__SELECTED EXTRACT__
Also, to my knowledge little work has been done on positive asset-management policies in local authorities.
- Colin Mair:
The attention on absences is partly because some councils have serious problems with attendance and absence management. We did some work on that, again taking case-study councils and examining in depth their absences position. If we analyse that in detail and we link the absence data that are held by councils to personnel data, what is interesting is that a noticeable age effect is taking place with respect to absence in Scotland's councils. The classic belief that the problem is the "sickie"—employees not coming in on Monday after a jolly good weekend—is statistically completely untrue: the vast bulk of lost days are due to long-term absences, which is highly connected with age.
In some cases, the absence record is to do with known factors of the health profile of Scotland, but there is also an alarming increase in mental health problems in councils, so councils are considering the preventive end of that. If councils are committed to health improvement for the rest of the population, what mechanisms can they put in place that will maintain and sustain the health of the staff that they employ? I accept that there are significant issues in there; all I was saying was that a great deal of attention is now being devoted to the problems and to managing them better.
Mr Arbuckle makes a fair point about asset management, which remains one of the less developed areas of corporate management. However, some larger councils are developing positive asset-management strategies, and the planning of the schools estate has led to a different understanding of how one manages and uses assets.
- Mr Arbuckle:
What can your service do about managing absence and assets to improve current council performance?
- Colin Mair:
On absence management, we are working quite closely with two councils to test a variety of approaches that it has been suggested will have a positive and beneficial impact. When those studies are complete, we will be happy to report back on what has worked. We will then roll out the knowledge that we gain from that work to all other Scottish councils and their public sector partners.
As for asset management, we will focus on that in much the same way that we focused last year on procurement so that we can get a sense of the diversity of practice around Scotland, which is an important means of drawing people's attention to the matter. As a result, we are about to undertake a study of the councils' asset-management arrangements and techniques. When we addressed procurement, we found that the very act of undertaking such a study focused the minds of corporate managers in councils on the issue, and led to some quite rapid developments.
- Robin Harper (Lothians) (Green):
I have three questions. First, is there any evidence that there is an energy-efficiency ethos in the way that councils manage buildings? Secondly, is there good practice in that respect that could be shared among councils? Thirdly, as far as future monitoring of councils' performance is concerned, is there any evidence that they have an invest-to-save policy that could be laid off on a year-to-year basis so that they do not have to think, "If we invest to save this year, that's it"?
- Colin Mair:
Thank you for that very valid and relevant question. Unfortunately, I am almost completely incapable of answering it.

__TO DO__
- 1) Rename "schools estate" as "housing estate" in the council transcript, then give again the part that opens with the words containing "Mr Arbuckle makes" and closes with "and uses assets.".
- 2) Please copy the entries that open with the line containing "The height and" and close with the line containing "pyautogui.click(x=94, y=114)", including both of those lines and leaving out the pictures.
The council transcript and the entries that follow it are unrelated material.

__RECORDS FOR PROCESSING__

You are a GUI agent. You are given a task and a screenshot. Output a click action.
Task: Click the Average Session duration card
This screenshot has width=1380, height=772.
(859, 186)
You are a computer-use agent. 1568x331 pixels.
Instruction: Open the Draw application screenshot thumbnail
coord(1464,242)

...

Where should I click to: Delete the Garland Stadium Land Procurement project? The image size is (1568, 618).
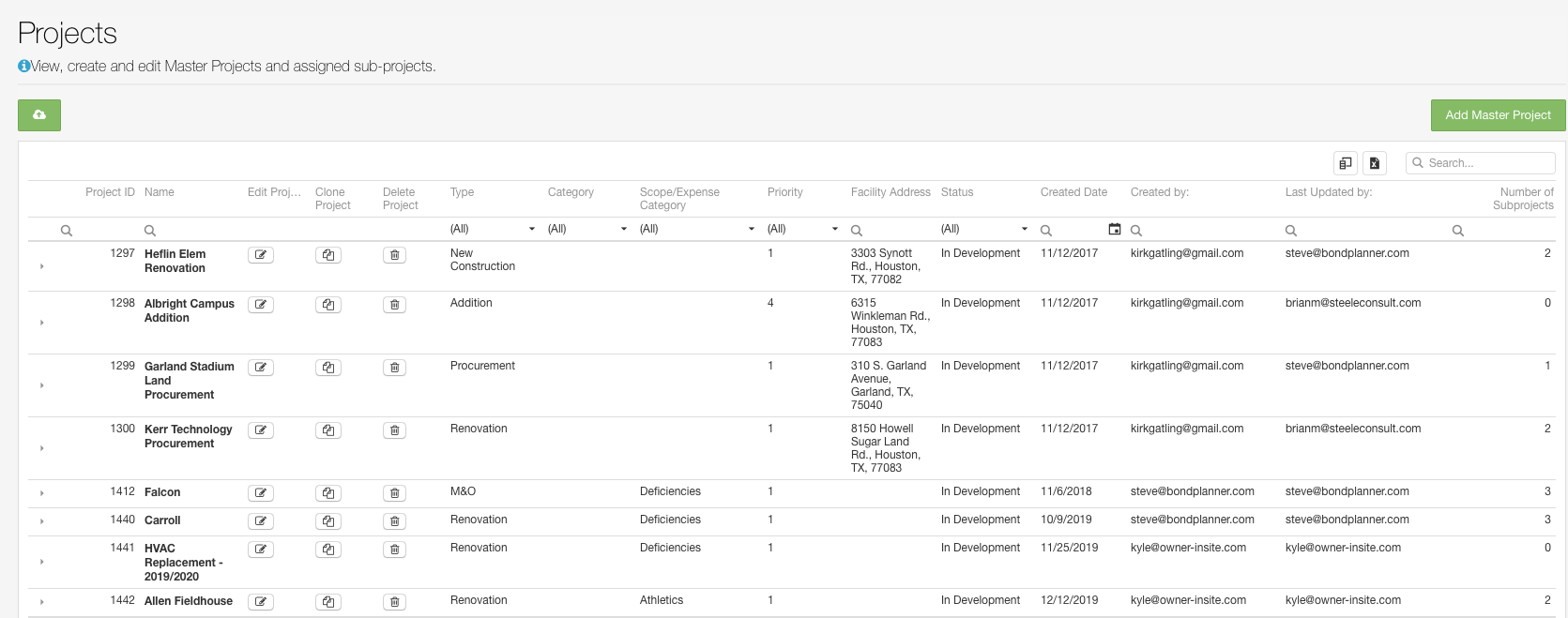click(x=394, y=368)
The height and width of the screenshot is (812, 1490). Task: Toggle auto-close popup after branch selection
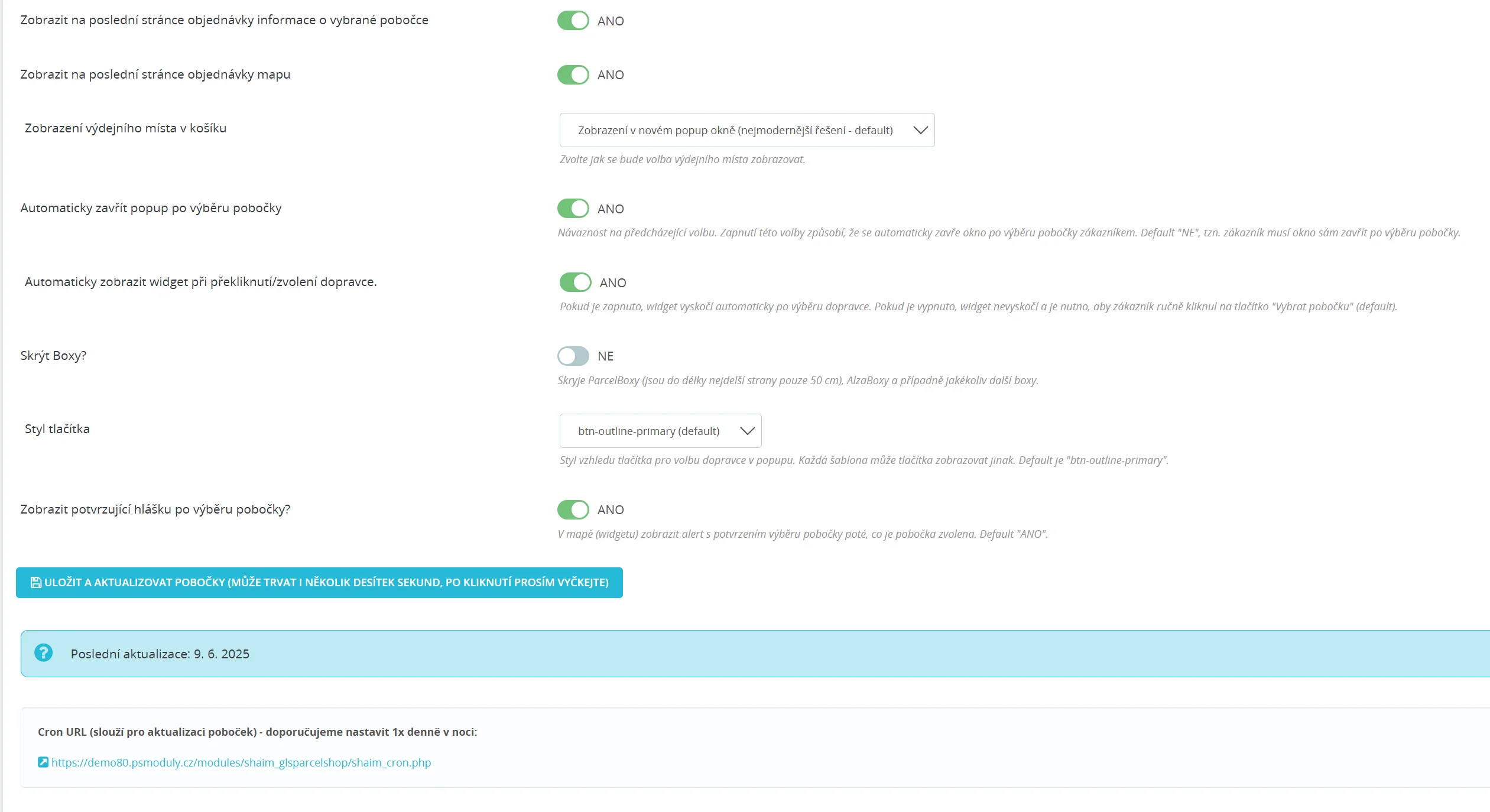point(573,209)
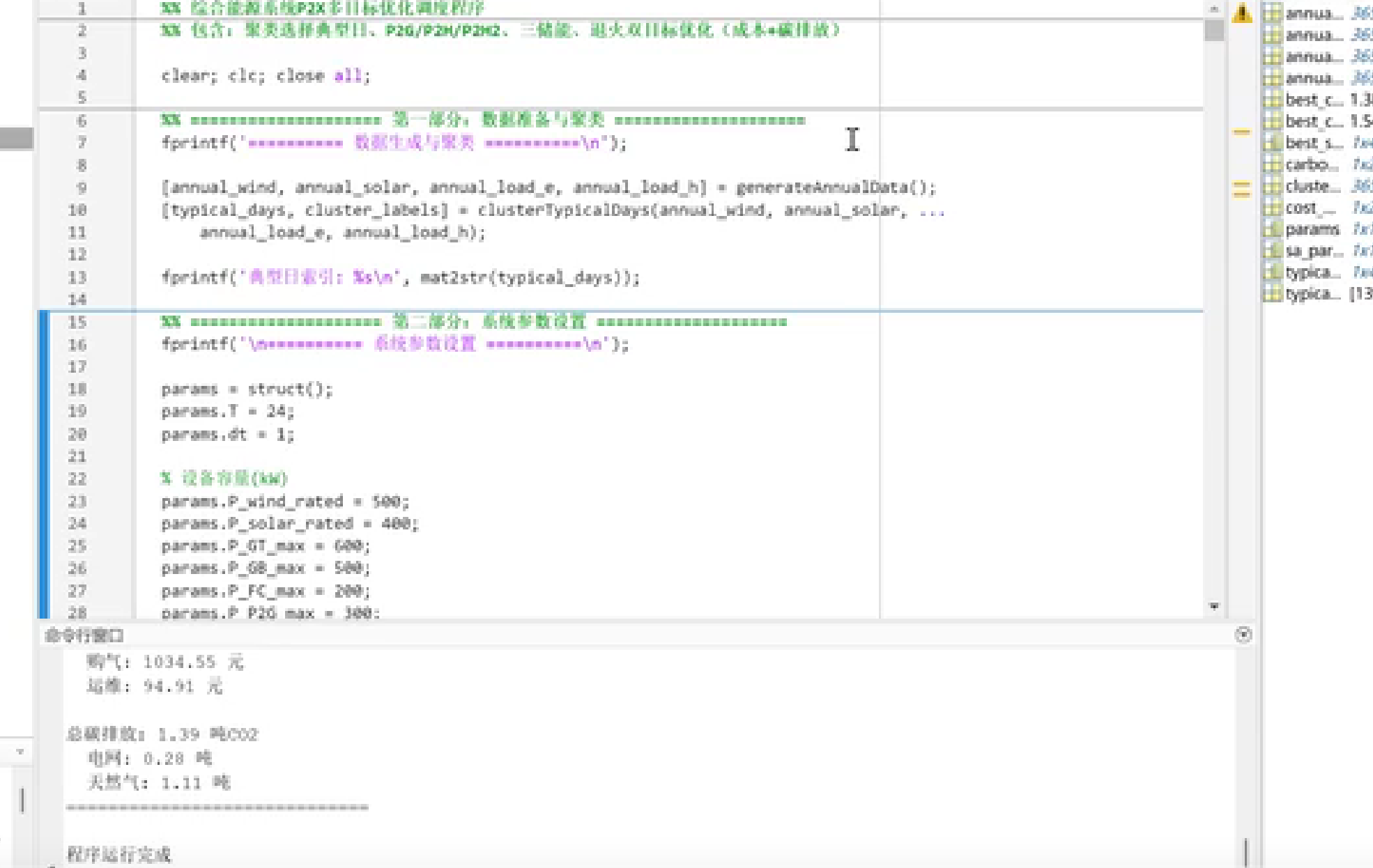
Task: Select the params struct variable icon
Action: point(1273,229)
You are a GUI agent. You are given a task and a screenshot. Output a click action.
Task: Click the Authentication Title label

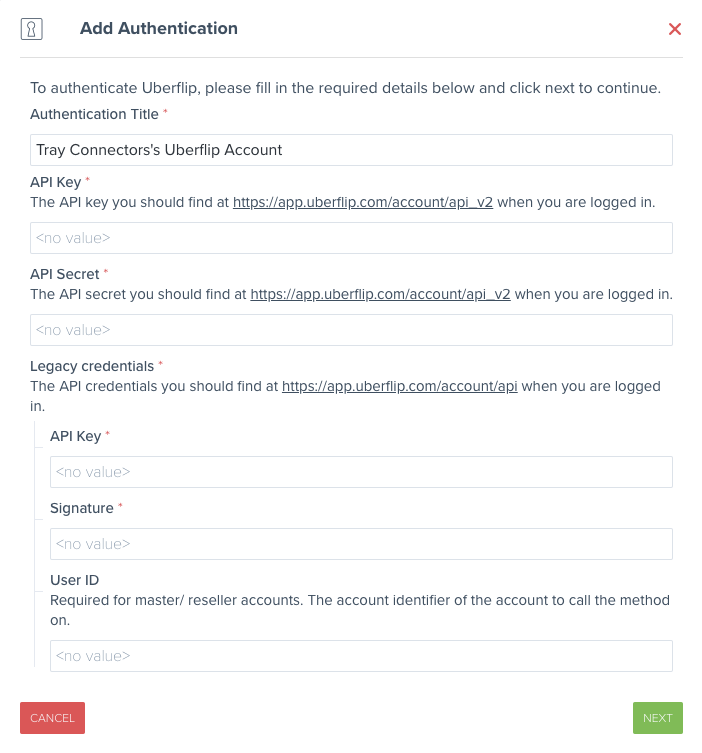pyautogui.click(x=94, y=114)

__OUTPUTS__
- 1)
Mr Arbuckle makes a fair point about asset management, which remains one of the less developed areas of corporate management. However, some larger councils are developing positive asset-management strategies, and the planning of the housing estate has led to a different understanding of how one manages and uses assets.

- 2)
The height and width of the screenshot is (812, 1490). Task: Toggle auto-close popup after branch selection
point(573,209)
Task: Select the params struct variable icon
Action: point(1273,229)
You are a GUI agent. You are given a task and a screenshot. Output a click action.
Task: Click the Authentication Title label

pyautogui.click(x=94, y=114)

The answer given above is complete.